At work, assisting on stairs, that is when I felt strain. I thought not much about this. I just re-positioned my foot to line with knee and kept assisting someone with their ascend(s) and descend(s) of a staircase. I just keep assisting someone from floor to standing. (Home Health Respite)
We are all fragile. Some jobs put constant strain on our body parts. I think we should all have AFLAC or some other supplemental insurance to protect us. But the thing is, when you make under the EIC how do you begin to afford such things. Uninsured. In an accident prone world. This equals fragile.
So many of us turn our lives over to our jobs, trusting everything will be okay. Heck, we walk out the door each day hoping everything will be okay. We get out of bed hoping everything will be okay.
Lose a day’s work and pay. Spend more than a day’s pay at doctor office. Dig, dig, dig your hole. Just do not listen to the news (it won’t help you feel secure–trust me on this). Look to the sunrise. Grasp at hope. Trust you are making the right decisions. Carefully put foot on floor, walk lightly, hold railings, brace knee. Look for silver linings. Hope they rain some abundance. Have the best day you can.
*Update–whew! heard from Boss :-) and I am going into the work clinic at 1:45 and seeing the same doctor I saw last time I strained my knee! Whew! Sigh! Some semblance of peace arises on this sunny morning.
(Later today I will write on my expereince in driving a motorized shopping-cart/wheel-chair while grocery shopping on Sunday)
Is it a repression?
“Stocks on Wall Street have tumbled this week amid the worst financial meltdown in the United States since the Great Depression.” (source: http://money.cnn.com/2008/09/18/markets/bc.mccain.ap/index.htm?postversion=2008091813)
Okay. So I am no financial expert. In fact, I am only a poverty-level earner that invests, doing what I ought to according to book advice from the likes of Suze Orman. Yes, I am in the “Save Yourself Plan” and I have a 401K that has lost moola and a few stocks that decline daily. As I watch the Market fall, and my very hard earned money decline, I cringe.
I have listened to George W. Bush say we are not in a crisis, until today? Finally the President of our great country stayed home to think this out. Times aren’t just hard. Time’s are the worst since the 1920s.

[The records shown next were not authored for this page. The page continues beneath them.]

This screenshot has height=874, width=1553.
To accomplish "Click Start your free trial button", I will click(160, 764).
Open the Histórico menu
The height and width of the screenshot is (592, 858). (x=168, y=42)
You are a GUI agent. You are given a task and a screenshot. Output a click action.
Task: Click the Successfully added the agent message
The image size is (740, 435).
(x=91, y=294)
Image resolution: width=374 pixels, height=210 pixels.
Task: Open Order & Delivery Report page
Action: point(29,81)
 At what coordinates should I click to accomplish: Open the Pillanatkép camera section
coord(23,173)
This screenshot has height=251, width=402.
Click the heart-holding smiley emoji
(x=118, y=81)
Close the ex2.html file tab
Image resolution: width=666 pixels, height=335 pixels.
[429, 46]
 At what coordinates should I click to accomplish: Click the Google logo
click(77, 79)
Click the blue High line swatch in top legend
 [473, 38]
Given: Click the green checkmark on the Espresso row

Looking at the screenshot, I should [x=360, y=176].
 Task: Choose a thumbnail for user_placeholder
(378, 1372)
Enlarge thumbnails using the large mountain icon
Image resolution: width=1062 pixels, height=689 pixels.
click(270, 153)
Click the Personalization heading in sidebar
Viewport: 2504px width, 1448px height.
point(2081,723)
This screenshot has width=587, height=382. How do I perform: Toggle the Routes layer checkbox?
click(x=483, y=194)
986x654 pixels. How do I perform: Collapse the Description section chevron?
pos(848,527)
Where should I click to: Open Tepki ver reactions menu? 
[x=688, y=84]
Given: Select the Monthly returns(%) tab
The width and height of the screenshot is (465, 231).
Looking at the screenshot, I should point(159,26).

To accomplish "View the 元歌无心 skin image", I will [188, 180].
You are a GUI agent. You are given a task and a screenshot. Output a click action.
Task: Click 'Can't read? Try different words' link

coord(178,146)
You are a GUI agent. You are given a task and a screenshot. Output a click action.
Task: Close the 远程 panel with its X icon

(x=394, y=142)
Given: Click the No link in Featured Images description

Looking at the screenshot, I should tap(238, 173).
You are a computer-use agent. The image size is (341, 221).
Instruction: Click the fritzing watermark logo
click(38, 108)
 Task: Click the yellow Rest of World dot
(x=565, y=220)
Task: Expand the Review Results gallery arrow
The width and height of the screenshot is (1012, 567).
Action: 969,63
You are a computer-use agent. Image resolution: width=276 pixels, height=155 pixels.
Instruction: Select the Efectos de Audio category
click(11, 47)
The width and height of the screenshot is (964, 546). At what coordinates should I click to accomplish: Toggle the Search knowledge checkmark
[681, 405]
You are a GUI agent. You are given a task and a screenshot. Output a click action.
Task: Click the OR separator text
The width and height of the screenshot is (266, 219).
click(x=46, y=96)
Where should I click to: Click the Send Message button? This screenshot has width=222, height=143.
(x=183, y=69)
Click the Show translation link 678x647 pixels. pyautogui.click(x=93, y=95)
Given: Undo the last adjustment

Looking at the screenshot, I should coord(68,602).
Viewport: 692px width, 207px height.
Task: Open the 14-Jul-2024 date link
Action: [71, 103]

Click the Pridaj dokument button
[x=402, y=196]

Good Morning George Bush. I am glad you are putting on your thinking cap. I hope many of the trusted and elected government officials are searching for answers.
I know people losing homes. I know people with no jobs and no unemployment bennies. I count myself as blessed as I work in an underpaid job that has high turnover and I am reliable and needed. But I am also on a teeter-totter as all my savings have been depleted to pay medical costs. My credit card debt is higher than it ought to be. I have no buffer savings if things go wrong, or worse.
For months those who ought to have been in control, or in the know, said we were not in a recession. Now are we in a depression? Or will we just continue to be in a repression? Stick our heads in the sand. Let major banks and insurers hit the brink, and bail, bail, bail, like hell.